Crianças construtoras
Porto Velho, RO, 25 de julho de 2016
Éramos crianças, crianças e adolescentes sadias, livres e nossa infância não foi idealizada nem por nossos pais tampouco pela escola da época. Vivemos uma infância possível, de acordo com as condições socioeconômicas de nossos país. Brincávamos na rua sem medo de sermos atropelados, pouco era o movimento de carros, também não tínhamos assaltos. Jogávamos futebol com bola feita de meia e pedaços de pano velho. Aproveitávamos latas de doce, leite em pó, para fazer nossos carros. Enchíamos essas latas de areia, furávamos tanto a tampa como o fundo delas, passávamos um arame por esses dois buracos e em suas nas duas pontas amarrávamos um barbante. Terminada essa tarefa, saíamos satisfeitos a rolar pelas calçadas o nosso belo veículo, fruto de nossa imaginação e fabricação. O aprendizado era coletivo em meio a outras crianças e adolescentes. Olhos atentos e arregalados percebiam os mais instruídos a construírem suas máquinas de brincar. Quando conseguíamos montar algo, era euforia total.
Muitos outros brinquedos fabricávamos. Com as latas de doce marmelada, construíamos caminhões, com as de sardinha, pequenos veículos. As latas de óleo comestível serviam para a construção de tratores, com os quais aplainávamos as ruas abertas na areia de nossos quintais, depois de uma chuva, quando o solo ficava mais consistente. Construíamos longas estradas, com pontes sobre rios, túneis entre montanhas, plantávamos árvores pelo caminho, usando galhos de arbustos encontrados em terrenos próximos às nossas casas.
As caixas de papelão, que guardavam os sapados recém-comprados, eram usadas para faz ônibus, que quando velhos e imprestáveis eram incendiados. Do mesmo modo, usávamos as caixas de dentifrícios como pequenos ônibus, que também eram incendiados quando imprestáveis.
Construíamos carrinhos de rolamentos ou rolimã, usando madeira e rolamentos de aço. Contendo três ou quatro rolamentos, geralmente obtidos em oficinas de conserto de carros, seu corpo constituído de pequena prancha de madeira, montada sobre dois eixos, também de madeira, onde se encaixavam os rolamentos. Uma peça frontal móvel, utilizada para controlar o carrinho enquanto este descia ladeira abaixo, carregando seu condutor devidamente sentado na prancha de madeira, servia de guidom. O pé, geralmente calçado com chinelo de borracha, desacelerava o brinquedo. Era perigoso, mas excitava e divertia. Não sei a origem, acredito que do Brasil e surgiram no final da década de 1950. São precursores dos skates da atualidade.
* * *
▶ _A fazer_
A - Veja se cada frase combina com o texto sobre brinquedos de infância e responda sim ou não, citando as palavras do texto que decidem: (i) A bola de futebol era feita de meia e pedaços de pano velho. (ii) Os tratores eram feitos com latas de sardinha. (iii) O carrinho de rolimã era freado com o pé.
B - No texto sobre brinquedos de infância, por que as ruas na areia dos quintais eram aplainadas depois de uma chuva? Responda em uma a três frases.
C - Liste todos os tipos de lata que o texto sobre brinquedos de infância cita como material para os brinquedos.

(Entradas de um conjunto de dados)
* * *
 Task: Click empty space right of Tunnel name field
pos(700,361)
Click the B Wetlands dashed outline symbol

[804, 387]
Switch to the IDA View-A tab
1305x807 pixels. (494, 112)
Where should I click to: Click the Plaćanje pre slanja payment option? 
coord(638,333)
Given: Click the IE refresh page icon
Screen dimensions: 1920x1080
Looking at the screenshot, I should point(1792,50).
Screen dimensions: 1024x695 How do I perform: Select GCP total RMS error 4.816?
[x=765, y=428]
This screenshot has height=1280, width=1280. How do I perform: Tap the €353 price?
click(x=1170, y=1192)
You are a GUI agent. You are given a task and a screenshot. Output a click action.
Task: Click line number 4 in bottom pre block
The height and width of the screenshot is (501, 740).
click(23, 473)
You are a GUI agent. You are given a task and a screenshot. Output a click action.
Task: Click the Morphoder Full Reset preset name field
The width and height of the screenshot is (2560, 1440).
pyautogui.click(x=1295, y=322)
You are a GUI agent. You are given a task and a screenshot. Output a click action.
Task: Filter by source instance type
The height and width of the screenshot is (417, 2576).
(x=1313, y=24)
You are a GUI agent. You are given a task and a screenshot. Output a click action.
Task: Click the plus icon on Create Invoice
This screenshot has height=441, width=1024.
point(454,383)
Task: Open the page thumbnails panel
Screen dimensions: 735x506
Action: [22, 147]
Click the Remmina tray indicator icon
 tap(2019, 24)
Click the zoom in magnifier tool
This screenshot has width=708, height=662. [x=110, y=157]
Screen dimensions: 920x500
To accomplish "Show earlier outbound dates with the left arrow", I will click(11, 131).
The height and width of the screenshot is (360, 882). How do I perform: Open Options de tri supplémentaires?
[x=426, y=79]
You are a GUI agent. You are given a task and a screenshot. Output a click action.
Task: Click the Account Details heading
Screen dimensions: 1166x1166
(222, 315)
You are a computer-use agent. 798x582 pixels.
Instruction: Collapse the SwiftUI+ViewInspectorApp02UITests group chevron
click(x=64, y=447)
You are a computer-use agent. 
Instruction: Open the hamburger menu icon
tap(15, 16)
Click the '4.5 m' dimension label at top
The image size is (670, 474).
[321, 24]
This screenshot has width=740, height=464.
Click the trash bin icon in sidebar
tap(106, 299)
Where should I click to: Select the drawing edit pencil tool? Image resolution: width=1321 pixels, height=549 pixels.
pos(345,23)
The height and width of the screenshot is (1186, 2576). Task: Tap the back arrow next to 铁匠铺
* * *
▶ _Respostas por tarefa_
A -
(i) Sim: "Jogávamos futebol com bola feita de meia e pedaços de pano velho."
(ii) Não: "As latas de óleo comestível serviam para a construção de tratores"
(iii) Sim: "O pé, geralmente calçado com chinelo de borracha, desacelerava o brinquedo."

B - Depois de uma chuva, o solo ficava mais consistente. Por isso era nesse momento que os tratores feitos de lata aplainavam as ruas abertas na areia dos quintais.

C -
- latas de doce
- latas de leite em pó
- latas de doce marmelada
- latas de sardinha
- latas de óleo comestível